=== READING TEXT ===

It’s that time of year when self-reflection workshops may have been sprouting up on your feeds. They certainly have on mine. I feel that is a good thing, but it helps if you can choose a reflection session or exercise sequence that suits you, and how you want to move forwards.

I was going to announce a session of my own this year, using some of the tools from my upcoming book. I was about to announce something to gauge interest when I saw a post from a friend for an event. I didn’t want to compete with my friend who ‘got in there first’ with his collaborator. And I’m glad I didn’t as I need it for myself more. I managed to get a sneak peek behind the scenes when they were preparing, and I was impressed with what they had planned.

So, I’ve just come out of that end of year reflection and refocus workshop with Nirish Shakya and Josie Downey. Nirish being the friend, and Josie been someone that attended one of my first public Shaping workshops many years ago. A beautiful serendipity. The session was a beautiful mix of yoga, music, guided prompts, free writing, journey mapping, internal visualisation, idea sketching and letter writing from my future self.

=== RECORDED DATA ===

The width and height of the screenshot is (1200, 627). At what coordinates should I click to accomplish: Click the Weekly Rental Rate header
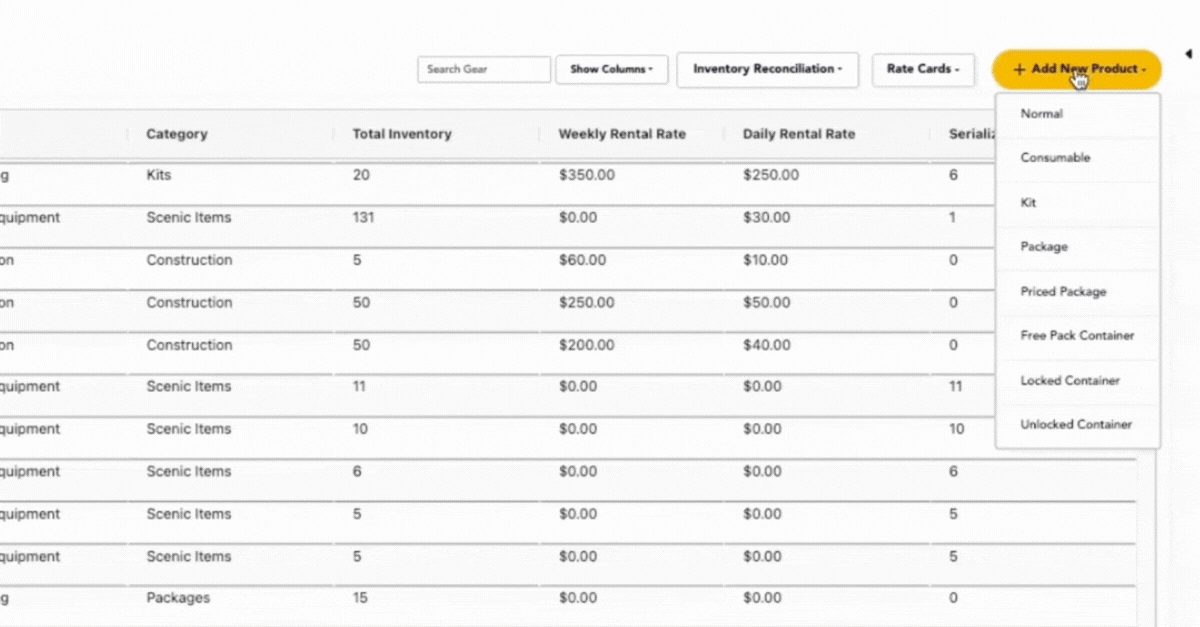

===

* AIM 1 *
Answer these questions about the workshop text, using the facts it gives:
(a) What was the writer about to announce, and why?
(b) Who led the end of year reflection and refocus workshop?
(c) What had Josie attended many years ago?
* AIM 2 *
Write out the workshop text again, starting with "I was going" and going on through "my future self.", and switch "collaborator" to "co-host".

* TASK SOLUTION 1 *
(a) The writer was about to announce something to gauge interest in a session of their own.
(b) Nirish Shakya and Josie Downey led it.
(c) Josie had attended one of the writer's first public Shaping workshops.

* TASK SOLUTION 2 *
I was going to announce a session of my own this year, using some of the tools from my upcoming book. I was about to announce something to gauge interest when I saw a post from a friend for an event. I didn’t want to compete with my friend who ‘got in there first’ with his co-host. And I’m glad I didn’t as I need it for myself more. I managed to get a sneak peek behind the scenes when they were preparing, and I was impressed with what they had planned.

So, I’ve just come out of that end of year reflection and refocus workshop with Nirish Shakya and Josie Downey. Nirish being the friend, and Josie been someone that attended one of my first public Shaping workshops many years ago. A beautiful serendipity. The session was a beautiful mix of yoga, music, guided prompts, free writing, journey mapping, internal visualisation, idea sketching and letter writing from my future self.